Write out the stretch of lines from the one containing "This screenshot has height=839, width=1456." through the one containing "Action: [x=386, y=40]", and only those lines, reproducing each one as it appears.

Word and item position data
↓↓↓

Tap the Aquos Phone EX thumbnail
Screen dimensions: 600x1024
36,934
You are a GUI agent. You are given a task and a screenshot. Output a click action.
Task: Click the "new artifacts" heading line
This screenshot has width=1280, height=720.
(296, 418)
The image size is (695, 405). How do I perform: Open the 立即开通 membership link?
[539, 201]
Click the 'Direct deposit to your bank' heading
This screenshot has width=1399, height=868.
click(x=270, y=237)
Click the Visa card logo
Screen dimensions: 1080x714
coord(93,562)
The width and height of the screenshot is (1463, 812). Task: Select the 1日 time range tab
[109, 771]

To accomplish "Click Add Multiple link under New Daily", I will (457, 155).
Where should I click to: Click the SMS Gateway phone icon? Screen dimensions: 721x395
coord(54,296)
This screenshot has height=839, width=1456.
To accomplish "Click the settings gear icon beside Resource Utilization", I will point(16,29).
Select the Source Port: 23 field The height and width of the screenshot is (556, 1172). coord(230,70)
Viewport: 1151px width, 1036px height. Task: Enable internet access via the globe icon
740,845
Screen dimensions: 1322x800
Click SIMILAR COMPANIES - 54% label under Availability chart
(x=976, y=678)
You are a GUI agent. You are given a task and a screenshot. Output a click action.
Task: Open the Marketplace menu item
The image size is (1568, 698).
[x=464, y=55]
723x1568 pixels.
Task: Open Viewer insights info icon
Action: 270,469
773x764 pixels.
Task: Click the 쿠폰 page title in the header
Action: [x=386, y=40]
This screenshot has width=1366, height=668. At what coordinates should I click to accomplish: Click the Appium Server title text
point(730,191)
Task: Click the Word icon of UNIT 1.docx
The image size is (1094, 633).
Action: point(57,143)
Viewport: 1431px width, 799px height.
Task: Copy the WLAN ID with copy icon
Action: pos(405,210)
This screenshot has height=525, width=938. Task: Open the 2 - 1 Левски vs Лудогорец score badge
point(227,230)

↑↑↑

*Task result:*
This screenshot has height=839, width=1456.
To accomplish "Click the settings gear icon beside Resource Utilization", I will point(16,29).
Select the Source Port: 23 field The height and width of the screenshot is (556, 1172). coord(230,70)
Viewport: 1151px width, 1036px height. Task: Enable internet access via the globe icon
740,845
Screen dimensions: 1322x800
Click SIMILAR COMPANIES - 54% label under Availability chart
(x=976, y=678)
You are a GUI agent. You are given a task and a screenshot. Output a click action.
Task: Open the Marketplace menu item
The image size is (1568, 698).
[x=464, y=55]
723x1568 pixels.
Task: Open Viewer insights info icon
Action: 270,469
773x764 pixels.
Task: Click the 쿠폰 page title in the header
Action: [x=386, y=40]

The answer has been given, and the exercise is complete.